◆ RAW DATA:
===

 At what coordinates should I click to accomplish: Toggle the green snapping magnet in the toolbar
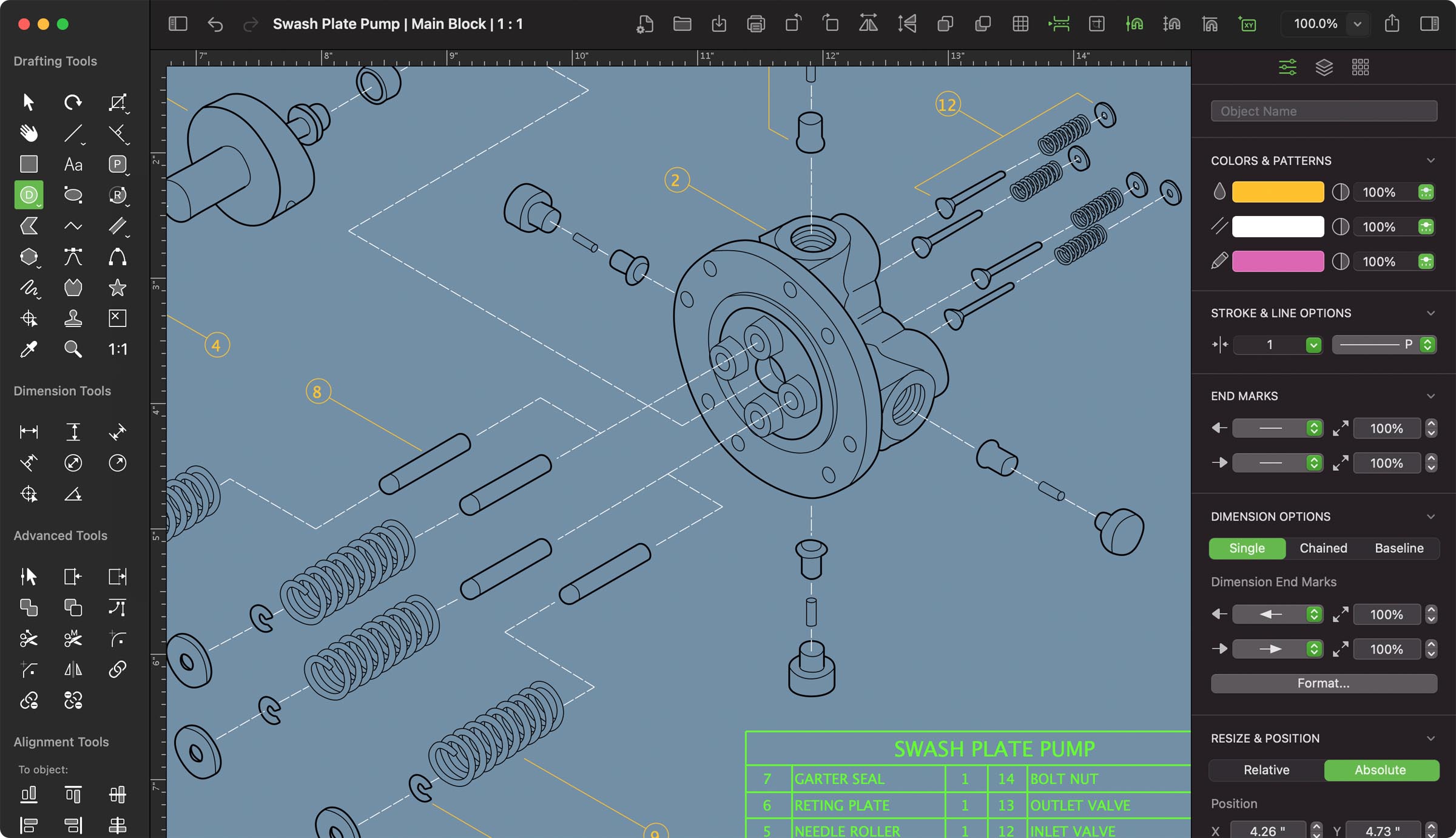click(1134, 24)
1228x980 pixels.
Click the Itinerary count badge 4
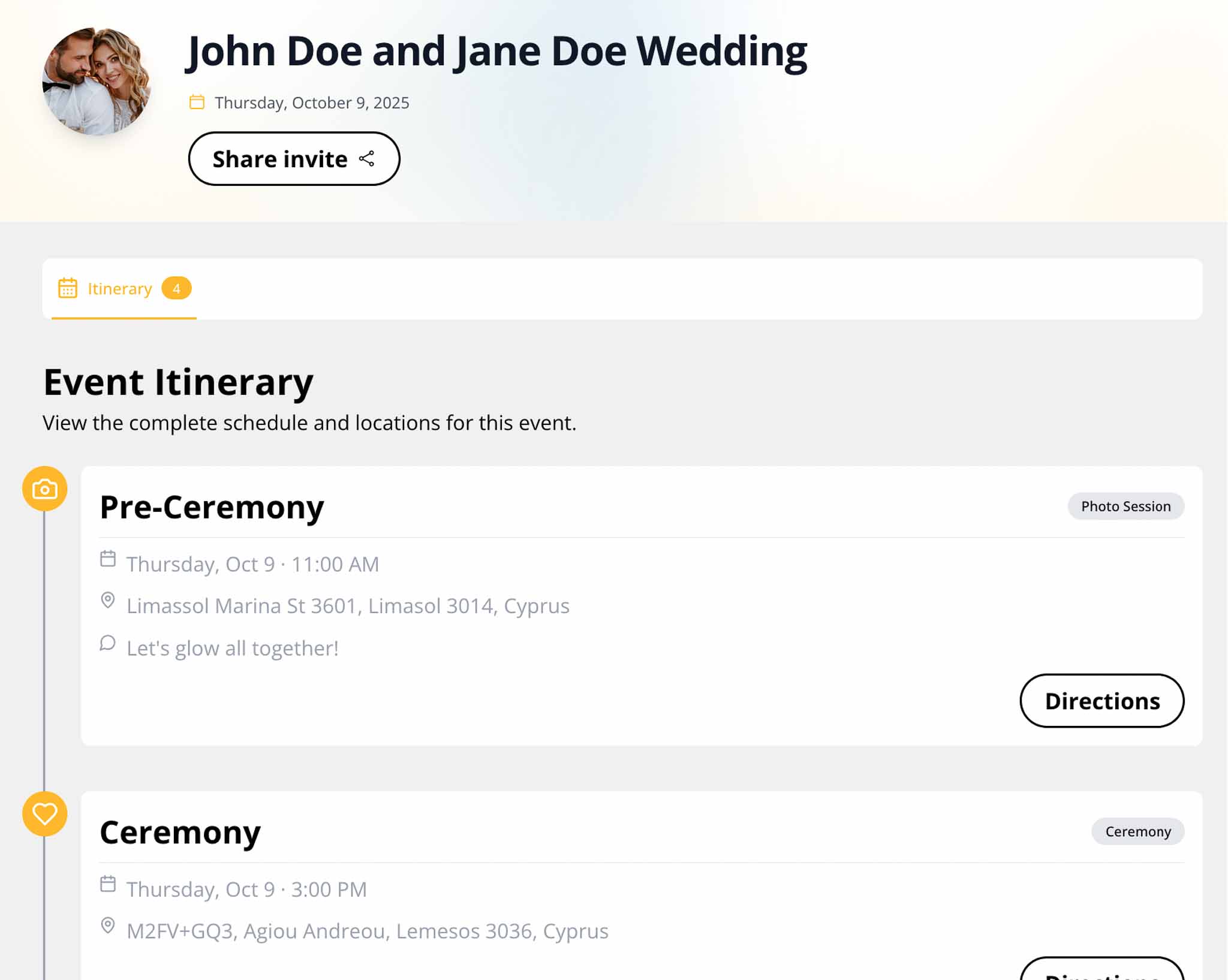coord(176,288)
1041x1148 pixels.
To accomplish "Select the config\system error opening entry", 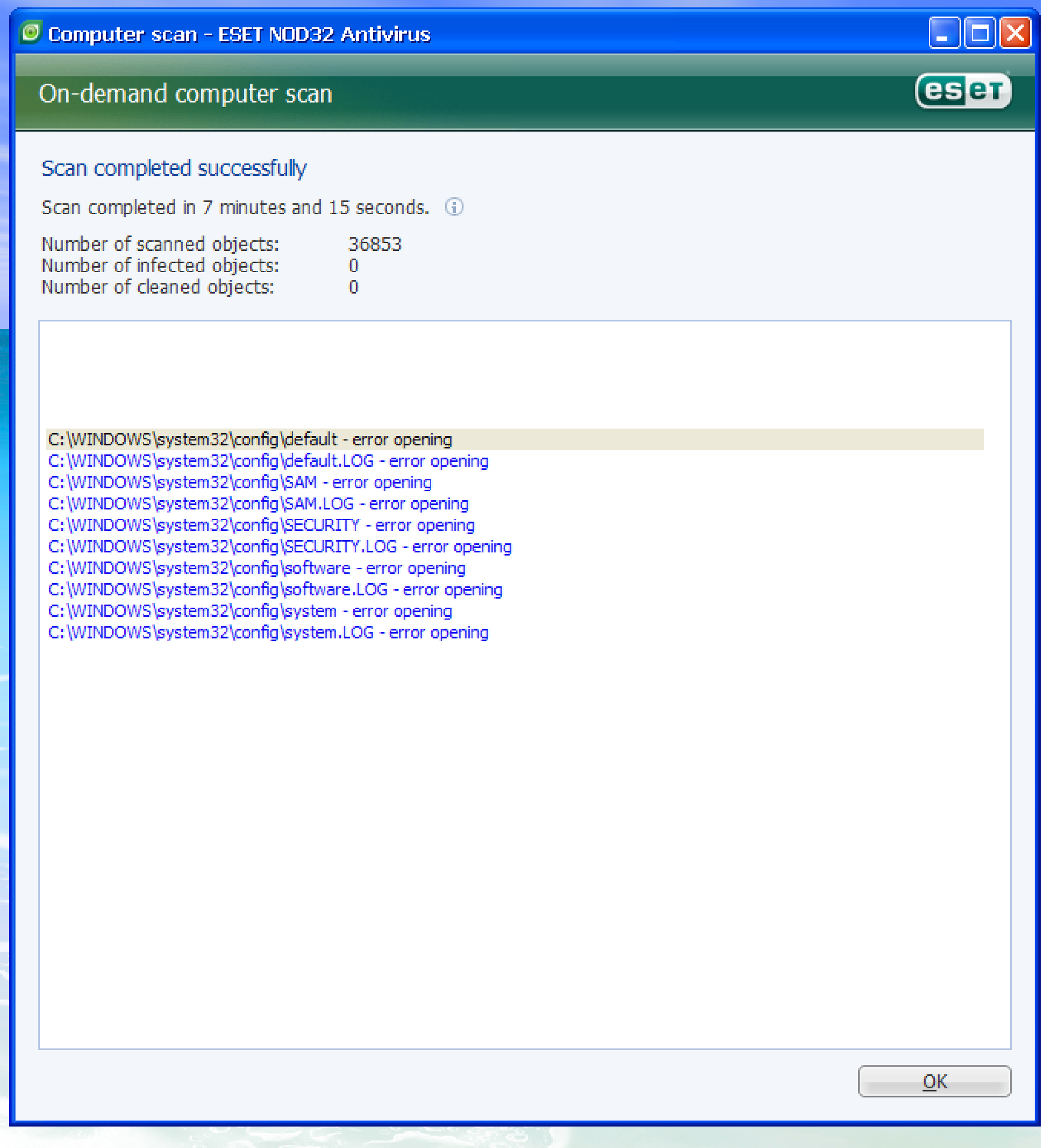I will [249, 612].
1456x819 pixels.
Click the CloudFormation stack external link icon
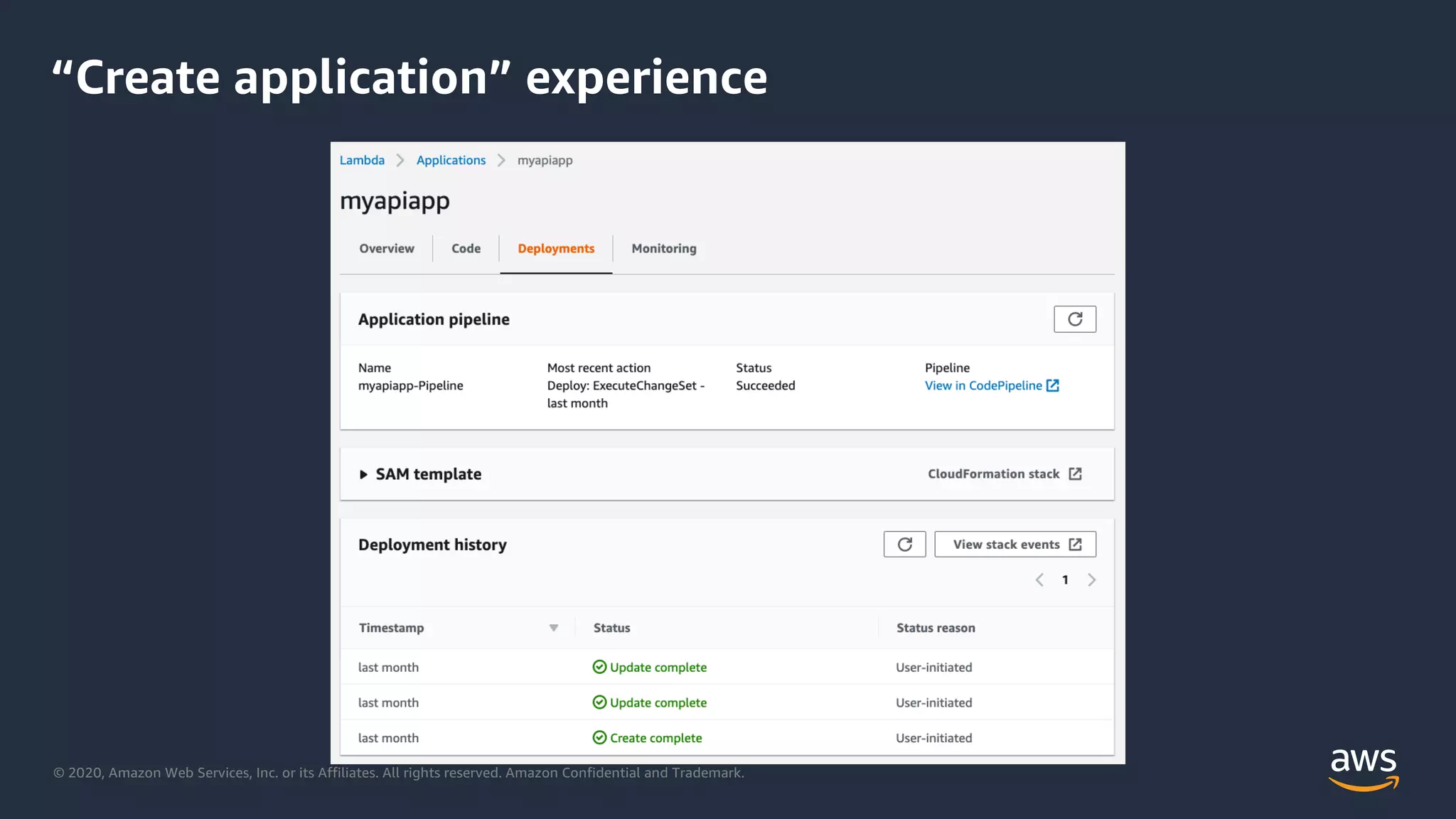(1076, 474)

===

◆ TASK REQUIREMENTS:
Please retype the entries above word for word, but only from the line containing "1456x819 pixels." through the last line, and without the pictures.

◆ SOLUTION FOR THIS TASK:
1456x819 pixels.
Click the CloudFormation stack external link icon
(1076, 474)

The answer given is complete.